**Task to complete**
Please return every line of the records below that holds the word "will".

**Entries supplied**
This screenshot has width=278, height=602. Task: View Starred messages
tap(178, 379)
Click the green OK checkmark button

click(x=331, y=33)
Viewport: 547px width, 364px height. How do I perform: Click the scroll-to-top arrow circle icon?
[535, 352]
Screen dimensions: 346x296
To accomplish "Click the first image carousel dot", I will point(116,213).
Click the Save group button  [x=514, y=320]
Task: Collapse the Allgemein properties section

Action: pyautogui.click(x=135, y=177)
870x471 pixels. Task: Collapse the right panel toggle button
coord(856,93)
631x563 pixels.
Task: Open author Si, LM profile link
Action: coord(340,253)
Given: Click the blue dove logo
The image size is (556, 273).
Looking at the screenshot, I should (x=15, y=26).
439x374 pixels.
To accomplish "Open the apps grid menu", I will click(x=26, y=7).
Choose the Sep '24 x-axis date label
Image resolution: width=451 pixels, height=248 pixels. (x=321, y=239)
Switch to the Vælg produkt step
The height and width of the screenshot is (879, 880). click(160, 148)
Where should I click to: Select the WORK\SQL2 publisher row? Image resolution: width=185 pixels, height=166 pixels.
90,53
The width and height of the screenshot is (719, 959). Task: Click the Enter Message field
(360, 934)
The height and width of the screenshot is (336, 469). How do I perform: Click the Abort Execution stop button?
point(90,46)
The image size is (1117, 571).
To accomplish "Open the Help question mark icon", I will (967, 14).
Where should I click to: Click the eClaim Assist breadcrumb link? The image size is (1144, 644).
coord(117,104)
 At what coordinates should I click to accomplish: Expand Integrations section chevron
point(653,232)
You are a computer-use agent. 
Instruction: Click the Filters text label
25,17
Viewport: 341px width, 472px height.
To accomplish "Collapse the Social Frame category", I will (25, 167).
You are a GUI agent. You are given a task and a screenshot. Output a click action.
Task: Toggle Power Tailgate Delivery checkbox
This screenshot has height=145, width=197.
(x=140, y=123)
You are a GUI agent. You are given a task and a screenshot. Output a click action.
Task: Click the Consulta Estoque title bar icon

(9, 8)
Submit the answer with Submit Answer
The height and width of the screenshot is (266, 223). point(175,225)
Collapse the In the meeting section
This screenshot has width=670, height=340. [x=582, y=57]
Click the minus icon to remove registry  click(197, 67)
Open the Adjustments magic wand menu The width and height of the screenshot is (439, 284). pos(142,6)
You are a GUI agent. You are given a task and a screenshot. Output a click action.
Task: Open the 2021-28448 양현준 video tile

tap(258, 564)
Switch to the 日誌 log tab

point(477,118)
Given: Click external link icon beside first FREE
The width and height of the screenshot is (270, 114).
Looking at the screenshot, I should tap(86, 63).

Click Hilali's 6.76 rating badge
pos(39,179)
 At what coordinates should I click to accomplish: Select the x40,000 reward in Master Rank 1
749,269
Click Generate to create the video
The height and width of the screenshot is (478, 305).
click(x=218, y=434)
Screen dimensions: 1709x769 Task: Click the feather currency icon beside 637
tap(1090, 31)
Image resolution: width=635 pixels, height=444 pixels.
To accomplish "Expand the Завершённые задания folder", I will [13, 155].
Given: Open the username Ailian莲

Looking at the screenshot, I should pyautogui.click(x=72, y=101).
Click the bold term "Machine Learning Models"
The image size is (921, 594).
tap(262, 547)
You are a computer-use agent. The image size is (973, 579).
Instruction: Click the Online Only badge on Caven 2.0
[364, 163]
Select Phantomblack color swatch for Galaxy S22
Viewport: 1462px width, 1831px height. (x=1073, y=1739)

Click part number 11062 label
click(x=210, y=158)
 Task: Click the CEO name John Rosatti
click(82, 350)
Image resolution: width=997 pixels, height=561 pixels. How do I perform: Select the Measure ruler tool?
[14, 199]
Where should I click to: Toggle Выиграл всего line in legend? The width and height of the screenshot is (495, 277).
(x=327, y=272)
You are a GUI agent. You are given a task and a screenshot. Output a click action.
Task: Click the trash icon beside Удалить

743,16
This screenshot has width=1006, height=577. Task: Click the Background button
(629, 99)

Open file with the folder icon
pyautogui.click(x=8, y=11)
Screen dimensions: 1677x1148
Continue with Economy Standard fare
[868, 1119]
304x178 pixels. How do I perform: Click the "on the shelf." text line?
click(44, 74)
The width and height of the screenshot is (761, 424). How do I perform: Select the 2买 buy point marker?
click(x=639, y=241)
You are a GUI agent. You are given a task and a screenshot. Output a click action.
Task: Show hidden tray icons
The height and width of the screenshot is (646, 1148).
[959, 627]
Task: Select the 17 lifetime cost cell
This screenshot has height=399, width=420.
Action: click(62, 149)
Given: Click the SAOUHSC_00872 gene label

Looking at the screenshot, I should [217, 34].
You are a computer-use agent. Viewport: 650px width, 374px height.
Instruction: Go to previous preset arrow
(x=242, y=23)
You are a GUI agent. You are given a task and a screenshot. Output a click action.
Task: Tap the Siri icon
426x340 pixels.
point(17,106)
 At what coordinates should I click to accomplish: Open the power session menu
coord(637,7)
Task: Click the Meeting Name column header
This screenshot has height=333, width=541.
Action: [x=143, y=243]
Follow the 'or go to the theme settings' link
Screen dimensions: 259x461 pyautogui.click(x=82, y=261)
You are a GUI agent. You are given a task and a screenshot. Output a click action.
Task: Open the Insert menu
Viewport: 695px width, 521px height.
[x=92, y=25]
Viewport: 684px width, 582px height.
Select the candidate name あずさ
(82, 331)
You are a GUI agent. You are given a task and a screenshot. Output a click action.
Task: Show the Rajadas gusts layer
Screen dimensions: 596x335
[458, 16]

**Exercise result**
To accomplish "Click the first image carousel dot", I will point(116,213).
To accomplish "Open the apps grid menu", I will click(x=26, y=7).
To accomplish "Open the Help question mark icon", I will (967, 14).
To accomplish "Collapse the Social Frame category", I will (25, 167).
To accomplish "Expand the Завершённые задания folder", I will [13, 155].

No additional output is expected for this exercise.